Read through the entries below and copy each line where "agent" turns up.

> [Exercise data]:

###

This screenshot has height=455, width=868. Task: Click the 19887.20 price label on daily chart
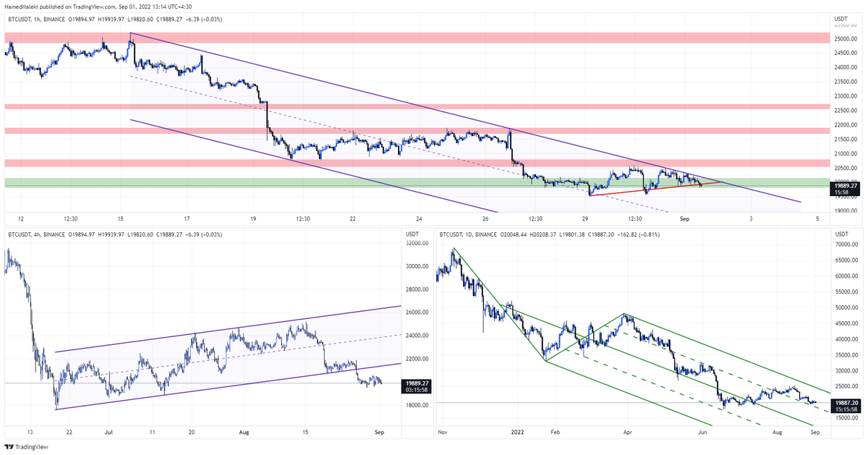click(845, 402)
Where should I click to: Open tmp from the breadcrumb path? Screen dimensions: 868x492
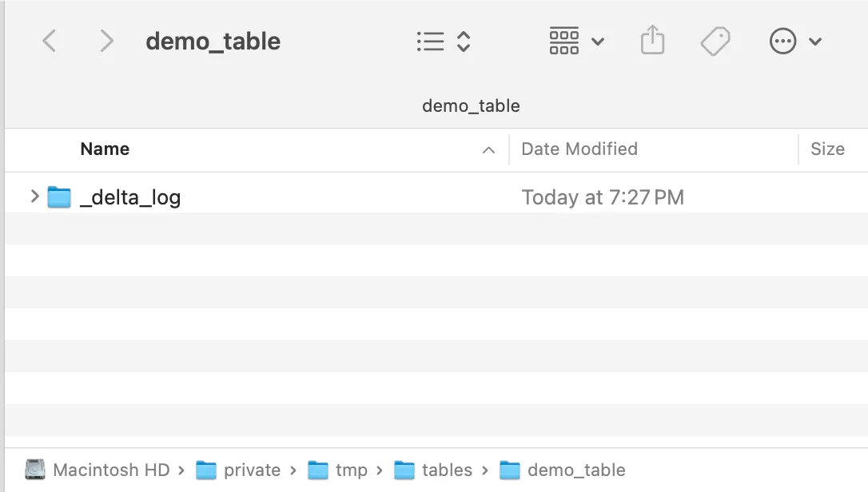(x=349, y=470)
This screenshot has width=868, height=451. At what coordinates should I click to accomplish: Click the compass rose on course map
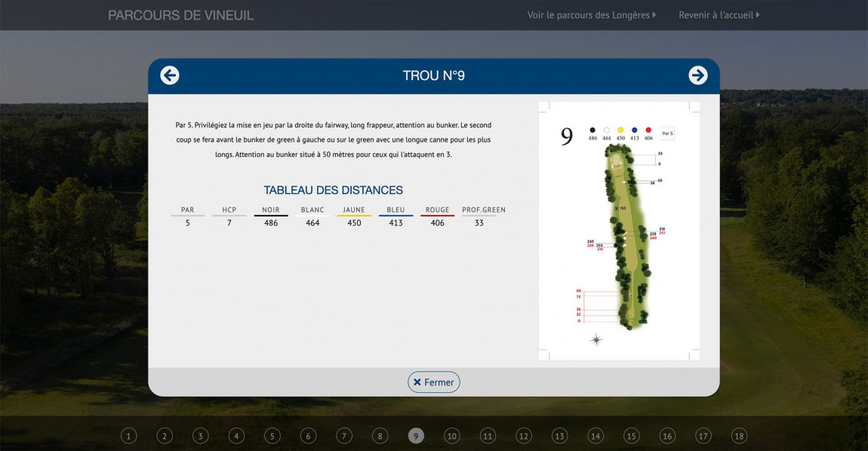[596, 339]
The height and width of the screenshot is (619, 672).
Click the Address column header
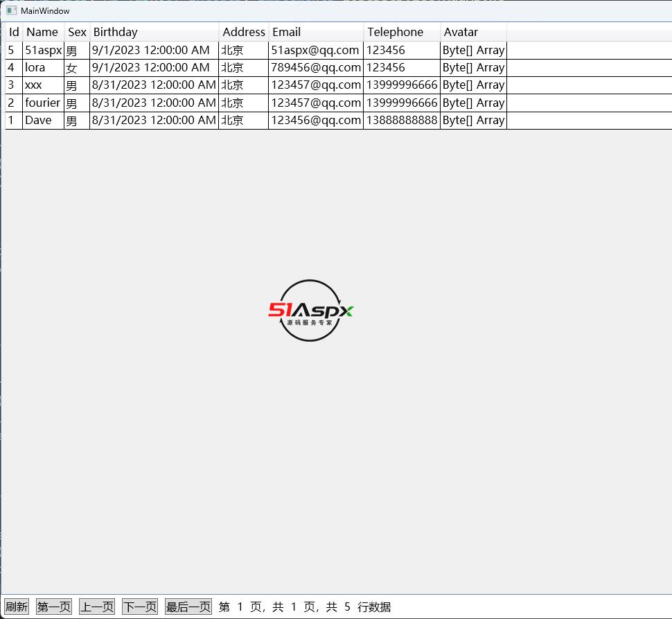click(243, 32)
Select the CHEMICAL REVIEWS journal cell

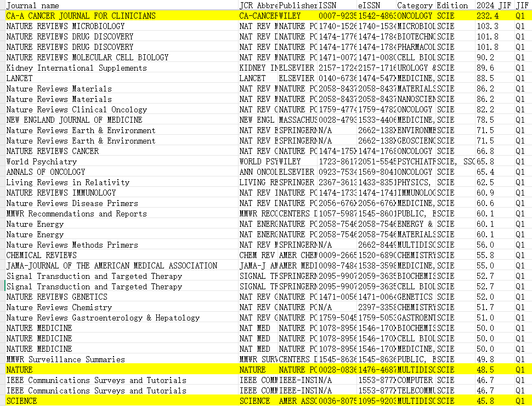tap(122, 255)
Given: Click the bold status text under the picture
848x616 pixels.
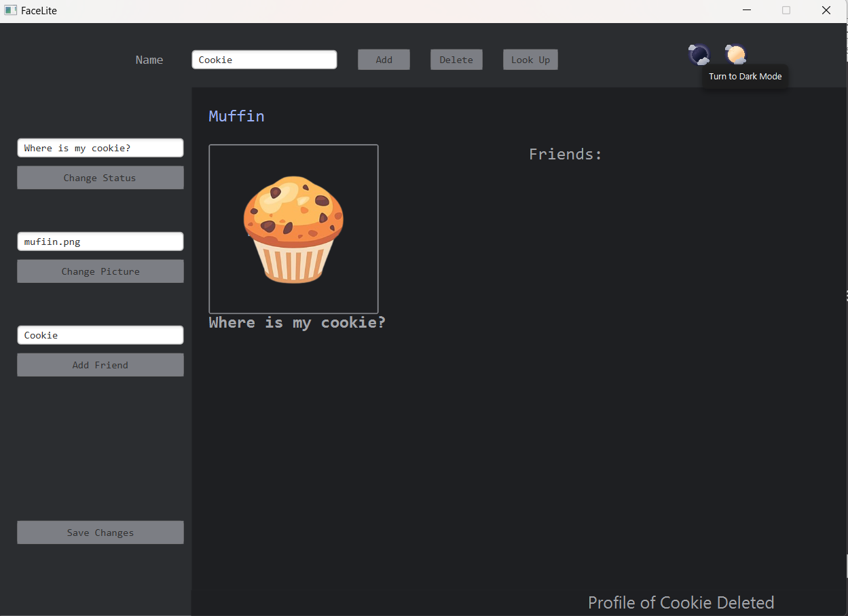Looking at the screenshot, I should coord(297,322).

###

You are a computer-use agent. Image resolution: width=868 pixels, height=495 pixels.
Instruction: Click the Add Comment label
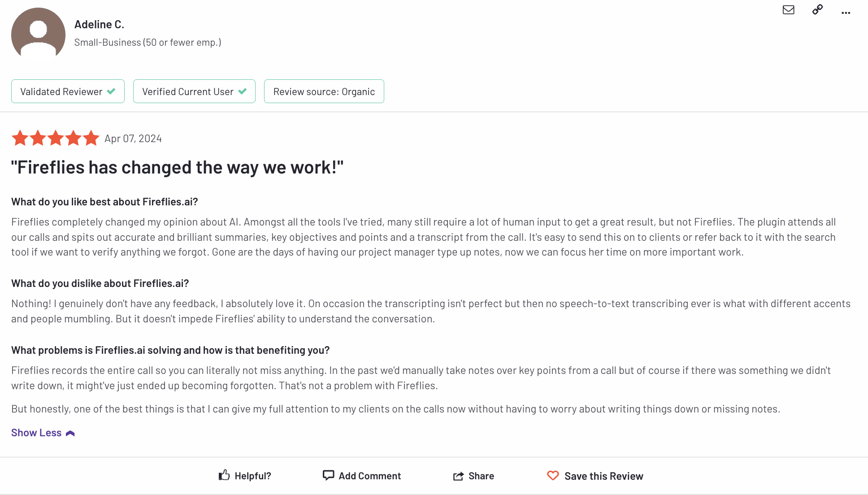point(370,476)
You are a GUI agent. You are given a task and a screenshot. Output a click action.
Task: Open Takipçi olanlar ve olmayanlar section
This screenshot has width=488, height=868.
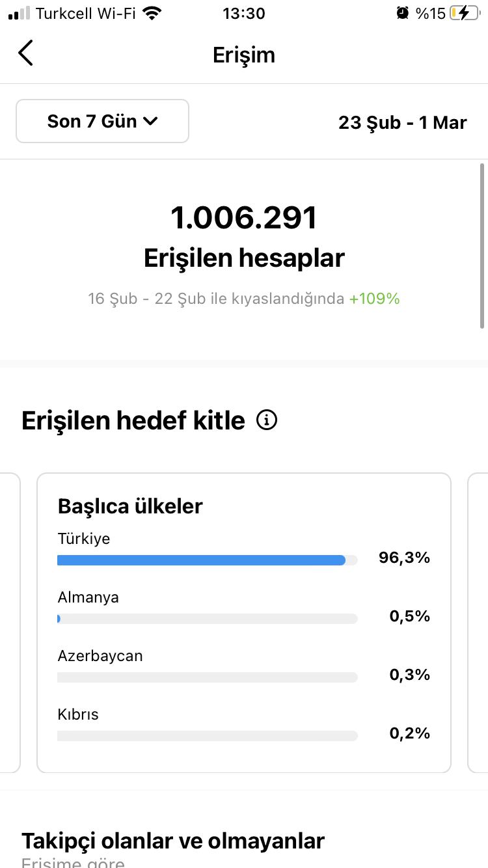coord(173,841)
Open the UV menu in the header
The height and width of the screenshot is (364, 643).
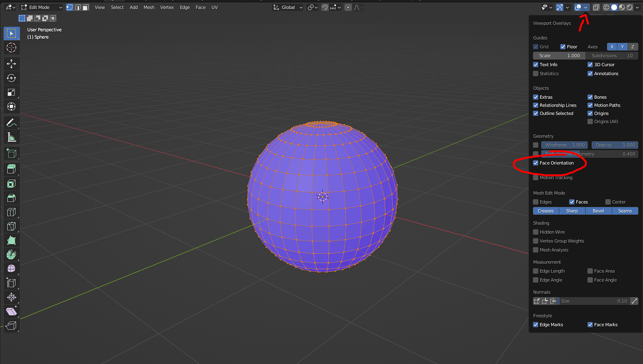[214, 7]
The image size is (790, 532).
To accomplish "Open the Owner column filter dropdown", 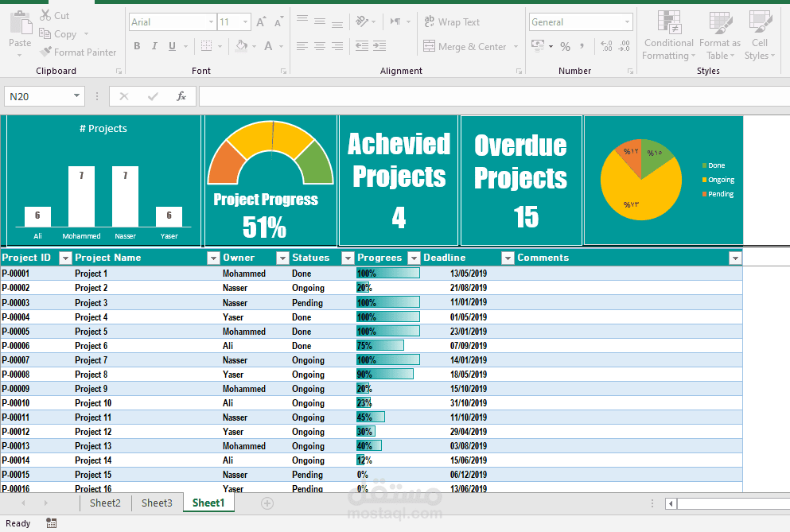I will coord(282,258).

###

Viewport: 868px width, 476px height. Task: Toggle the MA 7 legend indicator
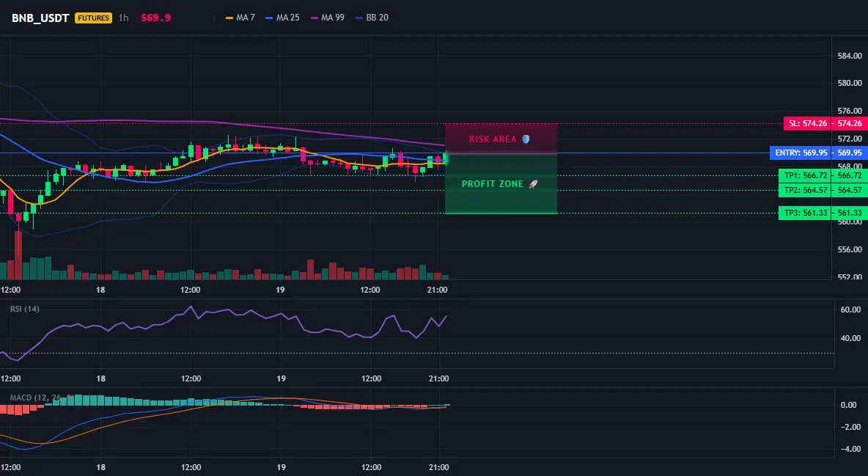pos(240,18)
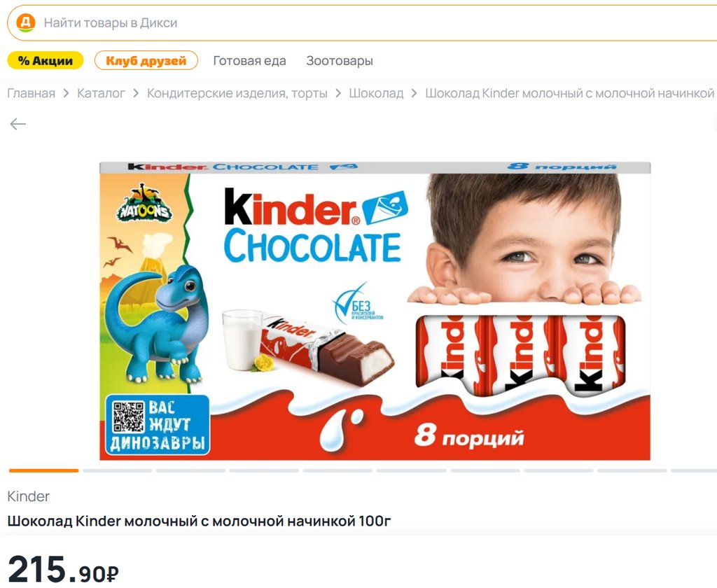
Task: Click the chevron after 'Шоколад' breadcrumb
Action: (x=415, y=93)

###

> [Exercise answer]:
You are a computer-use agent. Image resolution: width=868 pixels, height=495 pixels.
You are a GUI agent. You are given a task and a screenshot. Output a click action.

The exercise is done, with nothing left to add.